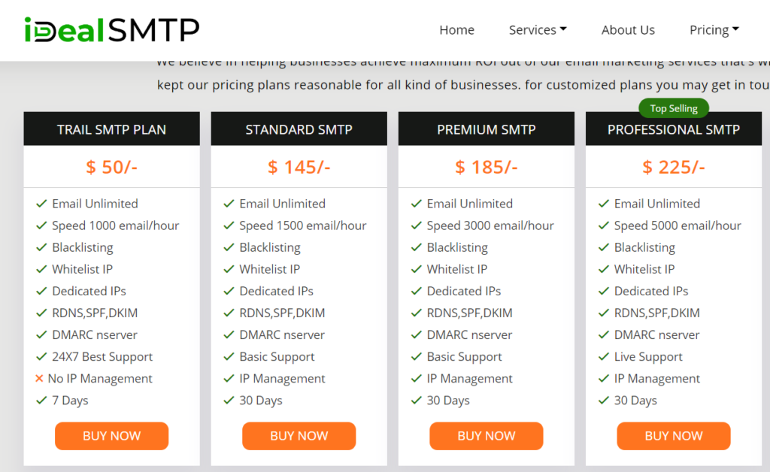The image size is (770, 472).
Task: Click the checkmark beside Blacklisting in Standard plan
Action: coord(228,247)
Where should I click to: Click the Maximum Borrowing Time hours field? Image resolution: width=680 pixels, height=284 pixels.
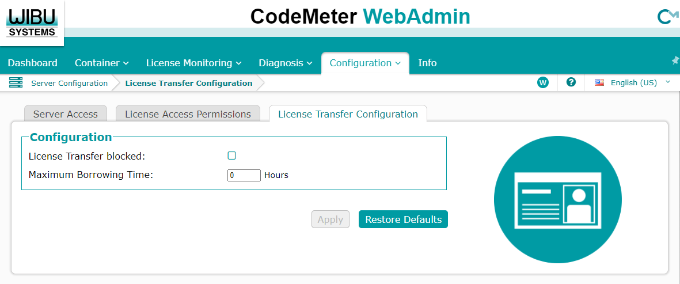244,175
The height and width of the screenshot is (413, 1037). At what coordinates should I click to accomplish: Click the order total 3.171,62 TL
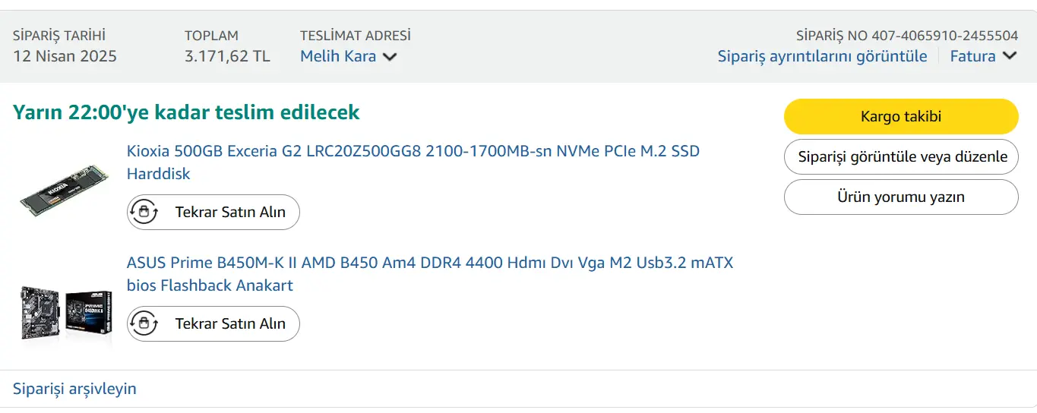(227, 56)
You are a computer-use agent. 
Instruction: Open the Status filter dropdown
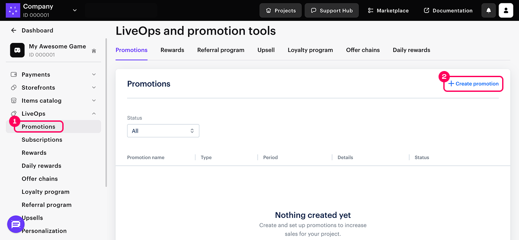coord(163,131)
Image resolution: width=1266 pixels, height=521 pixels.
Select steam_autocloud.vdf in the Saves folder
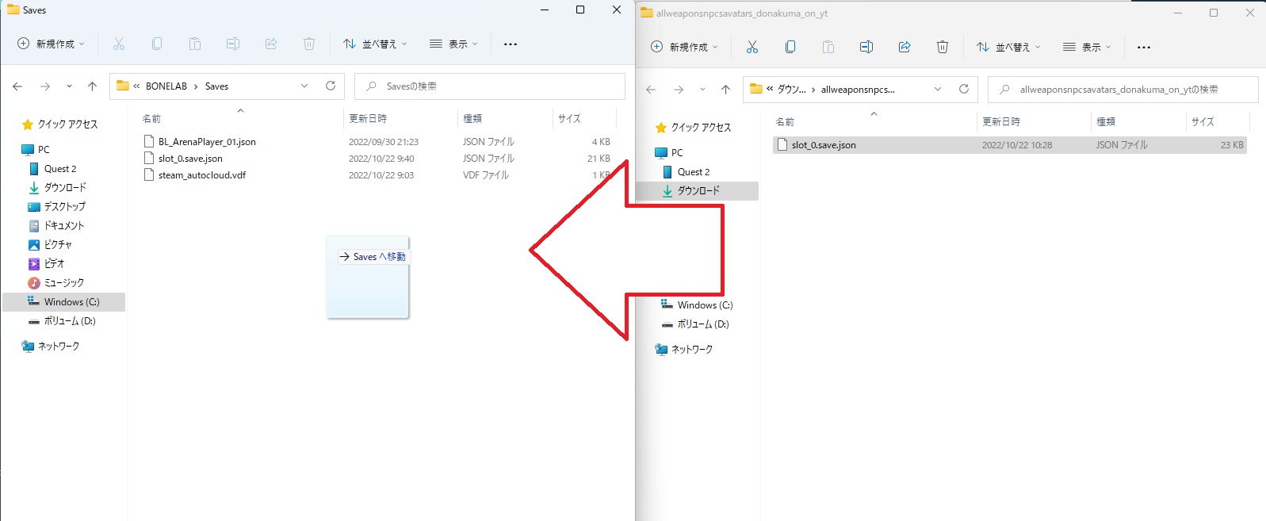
★ ★ ★ ★ ★
Write out exactly the lines from the line containing "Where should I" through the last line of the listing above, please, and leave out any pictures.

Where should I click to: Click the Maximum Borrowing Time hours field? Image resolution: width=680 pixels, height=284 pixels.
244,175
The height and width of the screenshot is (413, 1037). At what coordinates should I click to accomplish: Click the order total 3.171,62 TL
(227, 56)
You are a computer-use agent. 
Instruction: Open the Status filter dropdown
coord(163,131)
Image resolution: width=1266 pixels, height=521 pixels.
Select steam_autocloud.vdf in the Saves folder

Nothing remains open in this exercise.